Durante la Segunda Guerra Mundial, George Orwell, el autor de Rebelión en la granja, leyó por radio un texto del que reproduzco un fragmento:
“Es la ilusoria convicción humana de que una acción pueda permanecer aislada, que uno pueda decirse a sí mismo: “Cometeré sólo este crimen para lograr mi fin e inmediatamente me haré respetable”. Pero en la práctica, como descubre Macbeth, de un crimen nace otro, aunque no crezca la maldad de quien la comete. Su primer asesinato lo realizó para mejorar su status; los siguientes, mucho peores, los cometió en defensa propia.
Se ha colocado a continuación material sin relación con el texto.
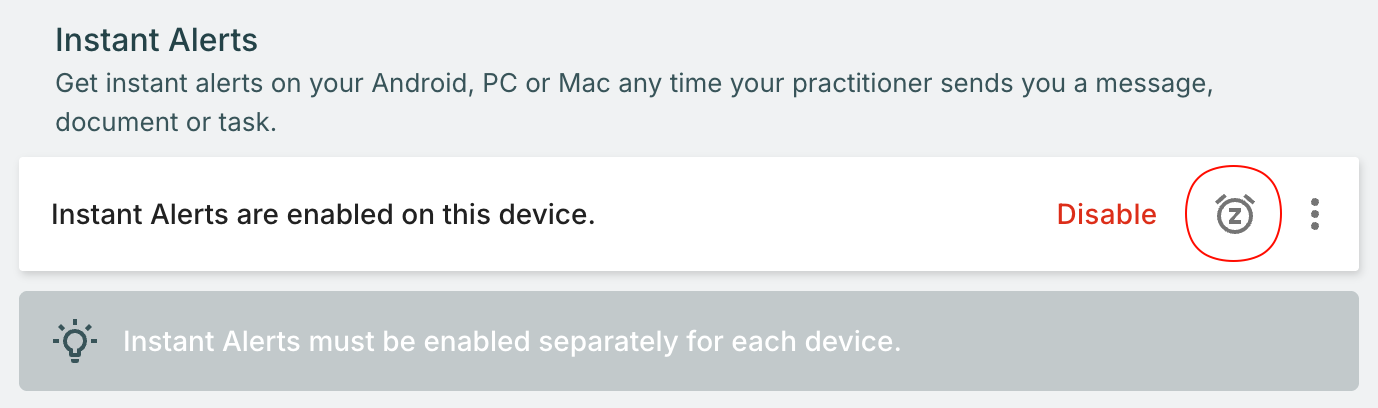1378x408 pixels.
Task: Tap the 'z' alarm icon next to Disable
Action: click(x=1234, y=214)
A diferencia de la mayoría de las tragedias shakesperianas, Macbeth se asemeja a las tragedias griegas en cuanto que es posible prever el final. Desde el comienzo se sabe en términos generales lo que sucederá. Esto hace todavía más emocionante el último acto, aunque, en mi opinión, la mayor fascinación de la historia reside en su esencial banalidad. Hamlet es la tragedia de un hombre que no sabe cómo cometer un delito. Macbeth es la tragedia de un hombre que sabe cometerlo, y aunque la mayoría de nosotros no cometa, en realidad, delitos, la situación de Macbeth es la más cercana a la vida cotidiana.”